# a fish out of water



## dignityinshambles (Apr 27, 2012)

Pretty new here to TAM - second post - searching for help.

Quick background....marriage has been slowly disintegrating for many years. I have been emotionally abusive acting out from a fear of abandonment and being way too emotionally dependent on her. She has built a wall of resentment as large and now as old as the China wall!

Been going to MC for about a month now. Was making a slight bit of progress, then, I took a step back and acted out big time. This really made me realize - time to clean up my side of the street. I need to back off from her, give her space, not sulk when she rejects me, try my best not to ask for her intimacy and opportunity to connect.

To do so, I am getting out of the house at night. Making my own plans and dating myself (have no other close friends - do not even remember how to make them).

This new approach is soooooo hard for me.

Any suggestions?


----------



## grenville (Sep 21, 2011)

dignityinshambles said:


> have no other close friends - do not even remember how to make them)

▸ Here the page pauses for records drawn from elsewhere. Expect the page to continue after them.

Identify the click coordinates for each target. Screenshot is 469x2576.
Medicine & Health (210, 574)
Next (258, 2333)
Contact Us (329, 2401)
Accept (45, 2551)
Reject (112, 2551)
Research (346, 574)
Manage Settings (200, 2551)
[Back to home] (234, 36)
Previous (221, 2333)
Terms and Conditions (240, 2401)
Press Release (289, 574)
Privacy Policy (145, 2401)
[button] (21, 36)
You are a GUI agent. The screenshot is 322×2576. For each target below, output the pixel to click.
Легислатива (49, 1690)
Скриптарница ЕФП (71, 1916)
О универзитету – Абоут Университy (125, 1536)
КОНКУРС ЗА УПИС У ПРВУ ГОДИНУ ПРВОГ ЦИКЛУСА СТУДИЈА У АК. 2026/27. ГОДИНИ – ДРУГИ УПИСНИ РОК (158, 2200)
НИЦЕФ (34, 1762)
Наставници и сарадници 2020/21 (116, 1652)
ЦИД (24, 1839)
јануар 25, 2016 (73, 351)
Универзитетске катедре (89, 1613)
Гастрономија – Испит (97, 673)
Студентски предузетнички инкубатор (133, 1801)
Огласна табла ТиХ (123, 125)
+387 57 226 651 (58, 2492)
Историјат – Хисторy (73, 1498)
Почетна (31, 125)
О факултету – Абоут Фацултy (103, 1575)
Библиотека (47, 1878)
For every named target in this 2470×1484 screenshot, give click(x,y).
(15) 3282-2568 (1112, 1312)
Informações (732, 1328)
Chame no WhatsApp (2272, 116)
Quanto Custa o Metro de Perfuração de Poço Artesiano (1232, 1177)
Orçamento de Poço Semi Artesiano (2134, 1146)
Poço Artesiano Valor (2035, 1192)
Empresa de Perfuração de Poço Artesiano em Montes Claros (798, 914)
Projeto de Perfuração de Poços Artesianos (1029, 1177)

Fix that first. Depending on where you live (urban or rural), there's different approaches. For urban, I'd suggest meetup.com - it's a great way of meeting people with similar interests in a non-threatening social setting. For rural, you need to look to established clubs and societies etc: amateur dramatics is always a good one as there's something for everyone (e.g. back stage stuff if you're not into performing).


----------



## Toffer (Jan 31, 2012)

But stay out of the bars and the club scenes!


----------